The sectarian violence is perpetrated largely by Iraqis on Iraqis. If outsiders
provoke it, they are mainly Sunni jihadis loyal to al-Qaida. As for attacks on
US forces, these come primarily in Sunni areas or the mixed province of Diyala.
Some US officials now hint that Iranians may be involved in these areas too.
Links between Iran and Iraq's Sunni insurgents would be new, but marginal.

The real purpose of Washington's heightened talk of Iranian subversion seems to
be twofold. The administration is playing the blame game. When the "who lost
Iraq?" debate develops in earnest as the presidential election contest hots up,
Bush's people will name its fall guys. Number one will be the Democrats, for
failing to fund the war adequately and allowing the "enemy" to take comfort
from the sapping of American will. Number two will be Iran for its alleged
arming of militias and insurgents. Number three will be Syria for allowing
suicide bombers through Damascus airport and into Iraq.

The second purpose of Washington's anti-Iranian claims, as the former national
security adviser Zbigniew Brzezinski recently suggested, is to prepare a case
for a US military strike on Iran. It will be described as defensive, just as
the first attacks on North Vietnam two generations ago were falsely said to be
an answer to the other side's aggression.
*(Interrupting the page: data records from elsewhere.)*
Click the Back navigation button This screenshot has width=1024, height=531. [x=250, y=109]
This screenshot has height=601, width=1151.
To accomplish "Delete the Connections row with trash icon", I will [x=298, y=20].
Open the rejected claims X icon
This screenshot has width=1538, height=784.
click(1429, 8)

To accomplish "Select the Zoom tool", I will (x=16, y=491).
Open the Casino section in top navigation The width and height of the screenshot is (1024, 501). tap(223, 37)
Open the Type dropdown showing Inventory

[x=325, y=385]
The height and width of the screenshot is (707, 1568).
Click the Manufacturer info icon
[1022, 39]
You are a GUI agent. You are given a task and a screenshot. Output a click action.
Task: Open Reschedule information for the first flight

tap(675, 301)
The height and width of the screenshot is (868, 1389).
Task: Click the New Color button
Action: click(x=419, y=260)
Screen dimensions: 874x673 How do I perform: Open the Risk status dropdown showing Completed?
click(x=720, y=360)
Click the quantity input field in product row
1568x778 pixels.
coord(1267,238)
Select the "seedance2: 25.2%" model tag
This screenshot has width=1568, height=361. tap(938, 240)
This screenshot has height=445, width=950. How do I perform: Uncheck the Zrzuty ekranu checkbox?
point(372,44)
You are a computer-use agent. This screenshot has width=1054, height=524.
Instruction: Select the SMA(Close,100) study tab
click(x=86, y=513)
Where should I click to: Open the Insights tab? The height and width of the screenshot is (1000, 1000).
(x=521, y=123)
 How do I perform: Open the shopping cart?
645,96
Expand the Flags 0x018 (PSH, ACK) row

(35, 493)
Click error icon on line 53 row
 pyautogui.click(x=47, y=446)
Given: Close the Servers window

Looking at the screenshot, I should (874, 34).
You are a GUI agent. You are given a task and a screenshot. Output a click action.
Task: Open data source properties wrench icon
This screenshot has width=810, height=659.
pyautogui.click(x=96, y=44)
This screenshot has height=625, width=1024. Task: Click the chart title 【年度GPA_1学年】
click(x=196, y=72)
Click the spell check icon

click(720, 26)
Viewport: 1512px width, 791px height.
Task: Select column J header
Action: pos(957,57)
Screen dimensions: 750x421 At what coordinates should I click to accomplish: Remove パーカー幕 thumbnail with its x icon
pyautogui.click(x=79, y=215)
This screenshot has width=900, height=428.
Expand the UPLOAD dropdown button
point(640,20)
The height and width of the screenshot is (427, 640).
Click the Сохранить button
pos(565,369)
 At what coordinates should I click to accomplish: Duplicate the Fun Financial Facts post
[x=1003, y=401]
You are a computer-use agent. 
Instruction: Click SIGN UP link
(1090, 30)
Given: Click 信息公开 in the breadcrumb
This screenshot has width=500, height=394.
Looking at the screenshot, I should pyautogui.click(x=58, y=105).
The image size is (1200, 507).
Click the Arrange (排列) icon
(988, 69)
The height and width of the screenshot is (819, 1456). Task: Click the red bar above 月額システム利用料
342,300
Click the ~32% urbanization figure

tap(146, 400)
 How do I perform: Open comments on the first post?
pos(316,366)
There could be a third aim: a desire to influence the internal Iranian debate. A
senior US official stated in London this week that the Iranian government was a
monolith and "we try to discern differences within the Iranian regime at our
peril". That may not be the majority view within the administration. Ratcheting
up accusations against Iran's revolutionary guards who are close to President
Mahmoud Ahmadinejad may be a device to make a case for moderates like the
former president Hashemi Rafsanjani. He appears to favour a deal with
Washington rather than confrontation.

The safest conclusion is that Washington remains confused about what Iran is
doing, and frustrated by its own inability to find allies to support a
response. All options are being prepared, along with their "justifications".
The International Institute for Strategic Studies' annual survey rightly
pointed out this week that US power is fading. It can shape an agenda but not
implement it globally.

Two stark new events prove that. One was the meeting between the Saudi and
Iranian security chiefs to try to stop Lebanon sliding back into civil war.
This showed Iran can be a force for regional stability, and that Saudi Arabia
is resisting US efforts to isolate Tehran. The other was President Jacques
Chirac's comment that it would not matter if Iran developed a nuclear bomb or
two as they could not be used productively. Described as a gaffe since it broke
ranks with Washington, it expressed the views of many Europeans (as well as the
contradiction inherent in the French and British nuclear arsenals), since the
French president added that the bigger problem was the push for other nations
to follow suit.

As Washington's neocons go into eclipse and the realpolitikers dither, Britain
and other European governments need to be far clearer in public than they have
so far been. They should point out that the dispute with Iran is not as
monumental as Washington claims. Fomenting new divisions in the Middle East or
resorting to force are cures far worse than the disease.